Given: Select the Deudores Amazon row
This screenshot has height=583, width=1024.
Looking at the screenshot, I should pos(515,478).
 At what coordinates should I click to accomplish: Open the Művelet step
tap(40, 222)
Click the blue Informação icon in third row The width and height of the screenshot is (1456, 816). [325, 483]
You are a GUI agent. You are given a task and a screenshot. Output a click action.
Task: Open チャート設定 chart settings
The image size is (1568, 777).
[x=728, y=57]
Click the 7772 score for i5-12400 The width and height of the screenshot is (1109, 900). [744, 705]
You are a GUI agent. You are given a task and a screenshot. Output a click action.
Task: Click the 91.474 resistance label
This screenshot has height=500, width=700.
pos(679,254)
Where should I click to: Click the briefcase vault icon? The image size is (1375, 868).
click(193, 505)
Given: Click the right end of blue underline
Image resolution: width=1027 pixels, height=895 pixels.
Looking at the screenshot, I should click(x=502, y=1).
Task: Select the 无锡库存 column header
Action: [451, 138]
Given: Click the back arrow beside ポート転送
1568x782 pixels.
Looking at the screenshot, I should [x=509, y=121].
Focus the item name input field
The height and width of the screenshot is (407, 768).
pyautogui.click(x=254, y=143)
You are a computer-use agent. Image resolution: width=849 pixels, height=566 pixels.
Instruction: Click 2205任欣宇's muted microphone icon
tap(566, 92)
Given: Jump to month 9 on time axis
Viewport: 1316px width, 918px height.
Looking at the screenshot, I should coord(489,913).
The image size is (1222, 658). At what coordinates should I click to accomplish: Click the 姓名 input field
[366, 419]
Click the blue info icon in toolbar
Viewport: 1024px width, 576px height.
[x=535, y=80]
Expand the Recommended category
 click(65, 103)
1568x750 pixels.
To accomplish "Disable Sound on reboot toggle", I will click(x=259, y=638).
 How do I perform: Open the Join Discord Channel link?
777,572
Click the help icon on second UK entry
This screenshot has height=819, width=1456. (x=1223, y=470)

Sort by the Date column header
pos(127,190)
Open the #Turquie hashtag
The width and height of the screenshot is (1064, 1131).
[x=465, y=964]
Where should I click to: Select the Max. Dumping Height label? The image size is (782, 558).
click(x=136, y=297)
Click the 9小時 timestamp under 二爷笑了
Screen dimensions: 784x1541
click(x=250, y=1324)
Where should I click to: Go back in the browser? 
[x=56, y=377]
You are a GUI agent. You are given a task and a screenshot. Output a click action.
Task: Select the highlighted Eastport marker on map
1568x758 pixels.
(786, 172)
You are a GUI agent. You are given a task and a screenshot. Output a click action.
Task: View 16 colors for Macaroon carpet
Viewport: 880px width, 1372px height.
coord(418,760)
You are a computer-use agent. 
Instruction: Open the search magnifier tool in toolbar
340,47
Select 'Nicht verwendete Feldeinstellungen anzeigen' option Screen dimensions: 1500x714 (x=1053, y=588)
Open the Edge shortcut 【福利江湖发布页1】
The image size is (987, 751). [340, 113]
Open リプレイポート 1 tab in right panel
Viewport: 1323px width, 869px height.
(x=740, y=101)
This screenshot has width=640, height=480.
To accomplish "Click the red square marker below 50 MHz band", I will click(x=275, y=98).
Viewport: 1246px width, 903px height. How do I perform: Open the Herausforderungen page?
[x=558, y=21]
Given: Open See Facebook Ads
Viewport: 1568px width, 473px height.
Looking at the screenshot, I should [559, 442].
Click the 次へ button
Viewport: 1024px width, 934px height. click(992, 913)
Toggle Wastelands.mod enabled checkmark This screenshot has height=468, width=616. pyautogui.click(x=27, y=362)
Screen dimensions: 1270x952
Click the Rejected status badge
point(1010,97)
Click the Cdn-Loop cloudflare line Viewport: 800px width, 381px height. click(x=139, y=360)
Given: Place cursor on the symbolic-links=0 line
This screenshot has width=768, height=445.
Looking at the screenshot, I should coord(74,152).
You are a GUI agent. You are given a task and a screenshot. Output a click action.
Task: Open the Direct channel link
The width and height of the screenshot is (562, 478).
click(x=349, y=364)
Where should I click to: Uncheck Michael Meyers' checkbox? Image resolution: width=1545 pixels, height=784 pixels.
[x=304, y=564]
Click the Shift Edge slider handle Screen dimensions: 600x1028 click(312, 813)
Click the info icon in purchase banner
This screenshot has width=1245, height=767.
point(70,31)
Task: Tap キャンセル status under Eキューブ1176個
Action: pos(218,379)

:::

# [Task]
All records shown above must be set down again verbatim.

# [Exercise answer]
Given: Select the Deudores Amazon row
This screenshot has height=583, width=1024.
Looking at the screenshot, I should pos(515,478).
 At what coordinates should I click to accomplish: Open the Művelet step
tap(40, 222)
Click the blue Informação icon in third row The width and height of the screenshot is (1456, 816). [325, 483]
You are a GUI agent. You are given a task and a screenshot. Output a click action.
Task: Open チャート設定 chart settings
The image size is (1568, 777).
[x=728, y=57]
Click the 7772 score for i5-12400 The width and height of the screenshot is (1109, 900). [744, 705]
You are a GUI agent. You are given a task and a screenshot. Output a click action.
Task: Click the 91.474 resistance label
This screenshot has height=500, width=700.
pos(679,254)
Where should I click to: Click the briefcase vault icon? The image size is (1375, 868).
click(193, 505)
Given: Click the right end of blue underline
Image resolution: width=1027 pixels, height=895 pixels.
Looking at the screenshot, I should click(x=502, y=1).
Task: Select the 无锡库存 column header
Action: [451, 138]
Given: Click the back arrow beside ポート転送
1568x782 pixels.
Looking at the screenshot, I should [x=509, y=121].
Focus the item name input field
The height and width of the screenshot is (407, 768).
pyautogui.click(x=254, y=143)
You are a computer-use agent. Image resolution: width=849 pixels, height=566 pixels.
Instruction: Click 2205任欣宇's muted microphone icon
tap(566, 92)
Given: Jump to month 9 on time axis
Viewport: 1316px width, 918px height.
Looking at the screenshot, I should coord(489,913).
The image size is (1222, 658). At what coordinates should I click to accomplish: Click the 姓名 input field
[366, 419]
Click the blue info icon in toolbar
Viewport: 1024px width, 576px height.
[x=535, y=80]
Expand the Recommended category
 click(65, 103)
1568x750 pixels.
To accomplish "Disable Sound on reboot toggle", I will click(x=259, y=638).
 How do I perform: Open the Join Discord Channel link?
777,572
Click the help icon on second UK entry
This screenshot has height=819, width=1456. (x=1223, y=470)

Sort by the Date column header
pos(127,190)
Open the #Turquie hashtag
The width and height of the screenshot is (1064, 1131).
[x=465, y=964]
Where should I click to: Select the Max. Dumping Height label? The image size is (782, 558).
click(x=136, y=297)
Click the 9小時 timestamp under 二爷笑了
Screen dimensions: 784x1541
click(x=250, y=1324)
Where should I click to: Go back in the browser? 
[x=56, y=377]
You are a GUI agent. You are given a task and a screenshot. Output a click action.
Task: Select the highlighted Eastport marker on map
1568x758 pixels.
(786, 172)
You are a GUI agent. You are given a task and a screenshot. Output a click action.
Task: View 16 colors for Macaroon carpet
Viewport: 880px width, 1372px height.
coord(418,760)
You are a computer-use agent. 
Instruction: Open the search magnifier tool in toolbar
340,47
Select 'Nicht verwendete Feldeinstellungen anzeigen' option Screen dimensions: 1500x714 (x=1053, y=588)
Open the Edge shortcut 【福利江湖发布页1】
The image size is (987, 751). [340, 113]
Open リプレイポート 1 tab in right panel
Viewport: 1323px width, 869px height.
(x=740, y=101)
This screenshot has width=640, height=480.
To accomplish "Click the red square marker below 50 MHz band", I will click(x=275, y=98).
Viewport: 1246px width, 903px height. How do I perform: Open the Herausforderungen page?
[x=558, y=21]
Given: Open See Facebook Ads
Viewport: 1568px width, 473px height.
Looking at the screenshot, I should [559, 442].
Click the 次へ button
Viewport: 1024px width, 934px height. click(992, 913)
Toggle Wastelands.mod enabled checkmark This screenshot has height=468, width=616. pyautogui.click(x=27, y=362)
Screen dimensions: 1270x952
Click the Rejected status badge
point(1010,97)
Click the Cdn-Loop cloudflare line Viewport: 800px width, 381px height. click(x=139, y=360)
Given: Place cursor on the symbolic-links=0 line
This screenshot has width=768, height=445.
Looking at the screenshot, I should coord(74,152).
You are a GUI agent. You are given a task and a screenshot. Output a click action.
Task: Open the Direct channel link
The width and height of the screenshot is (562, 478).
click(x=349, y=364)
Where should I click to: Uncheck Michael Meyers' checkbox? Image resolution: width=1545 pixels, height=784 pixels.
[x=304, y=564]
Click the Shift Edge slider handle Screen dimensions: 600x1028 click(312, 813)
Click the info icon in purchase banner
This screenshot has width=1245, height=767.
point(70,31)
Task: Tap キャンセル status under Eキューブ1176個
Action: pos(218,379)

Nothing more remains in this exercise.